In The United States v. Arredondo and others, (6 Peters, 691-729,) Mr. Justice Story declares it to be “ an universal principle, that, where power or jurisdiction is delegated to any public officer or tribunal over a subject matter, and its exercise is confided to his or their discretion, the acts so done are binding and valid as to the subject matter, and individual rights will not be disturbed collaterally for anything done in the exercise of that discretion within the authority and power conferred. The only questions which can arise between an individual claiming a right under the acts done and the public, or any person denying its validity, are power in the officer and fraud in the party. All other questions are settled by the decision made or the act done by the tribunal or officer, whether executive, (1 Cr., 170, 171,)— legislative, (4 Wh., 423; 2 Peters, 412; 4 id., 563,)—-judicial, (11 Mass., 227; 11 S. & R., 429, adopted in 2d Peters, 167, 168,)—or special, (20 J. R., 739, 740; 2 Dow. P. Gas., 521, &c.,) unless an appeal is provided for; or other revision, by some appellate or supervisory tribunal, is prescribed by law.”

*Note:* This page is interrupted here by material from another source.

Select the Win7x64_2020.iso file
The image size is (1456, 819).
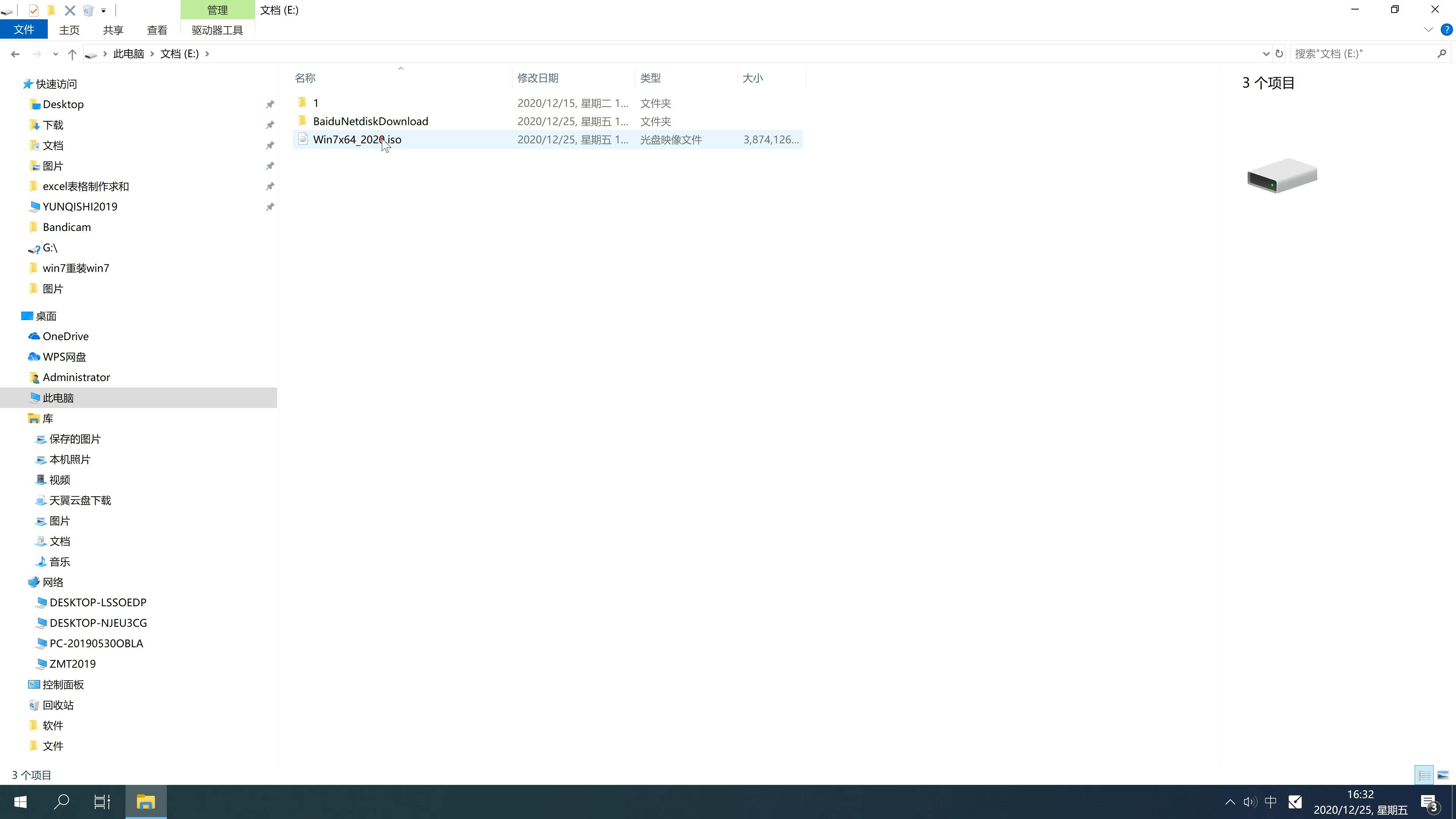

In the case before us, no question is made as to the power - of the Board to determine upon the claim in question, and how much, if anything, was due from the State of Michigan to the claimants. Although fraud in the defendants is alleged in the complaint, as a ground for setting aside the decision of the Board, and recovering back the money which the plaintiffs have paid to the defendants in pursuance of such decision, yet it is not found as a fact that any fraud was practised or intended by the defendants.

On the contrary, the learned Judge before whom the action was tried at Special Term, in the opinion accompanying his decision, says: “I am gratified in being able to arrive at my conclusions, without any imputation upon the integrity of the officers of the Phoenix Bank. They acted with fidelity to their principals, and without criminality towards the State. They were acting under an honest but gross delusion as to their rights and the responsibility of the State.” (Opinion, p. 31.)

[380]*380If the rule stated by Mr. Justice Stoby be a well settled rule of law, and if it be true that the powers and duties of the Board are in their nature judicial, and that no fraud was practised by the defendants in their proceedings before the Board; then it necessarily follows (it being conceded that the Board had full jurisdiction of the subject matter,) that its decision is conclusive, although erroneous, and that the money paid cannot be recovered back in this action, upon the facts established on the trial of it.

The decisions involving the proposition asserted by Mr. Justice Story, are uniform in its support.

In Brittain v. Kinnaird et al., (1 Brod. & Bing., 432,) it was asserted as a general principle, established by all the ancient and recognized by all the modern decisions, “ that a conviction by a magistrate, who has jurisdiction over the subject matter, is, if no defects appear upon the face of it, conclusive evidence of the facts stated in it.”

In that case, the defendants had authority, under an act of Parliament, on seizure and search, to condemn and direct to be burnt or sold any boat on the Thames suspected of carrying articles stolen, or unlawfully procured from any vessel. Under this act, the plaintiff’s decked and registered vessel of 15 tons burden, had been seized by police officers, and condemned by the defendants, who were sued as trespassers.